Gage R&R and MSA: why your data might be lying to you
Measurement System Analysis (MSA) is how Six Sigma validates that your data is trustworthy. If your measurement system can't reliably tell a good part from a bad one, your baseline is fiction — and every countermeasure built on it is fiction too.
What MSA answers
- Bias — is the measurement systematically off from the true value?
- Stability — is the measurement drifting over time?
- Linearity — is bias consistent across the range?
- Repeatability — if the same operator measures twice, does it agree?
- Reproducibility — if two operators measure, do they agree?

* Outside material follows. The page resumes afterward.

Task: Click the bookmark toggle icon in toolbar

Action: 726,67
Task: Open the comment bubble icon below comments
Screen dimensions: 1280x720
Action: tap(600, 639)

Gage R&R for continuous data
Gage R&R (Repeatability & Reproducibility) is the standard study for continuous measurements. 3 operators × 10 parts × 3 trials each. The output is a % contribution: total variation from the measurement system vs. total variation in the process. Rule of thumb:
| % Contribution | Verdict |
|---|---|
| < 10% | Measurement system is fine |
| 10–30% | Marginal — use with caution |
| > 30% | Unusable — fix before collecting baseline |
Kappa for attribute data
If your measurement is pass/fail (visual inspection, subjective grading), Gage R&R doesn't apply. Run a Kappa study: 3 operators × 30 parts × 2 trials each. Kappa > 0.75 is acceptable. Below 0.60 means your inspectors are essentially flipping coins — your scrap rate data is noise.
When to skip formal MSA
Light-touch PI projects often don't need Gage R&R. A useful substitute: have two independent people categorize the same 20 events. If they disagree more than 20% of the time, tighten the operational definitions before collecting any more data. This takes 30 minutes and catches most measurement problems.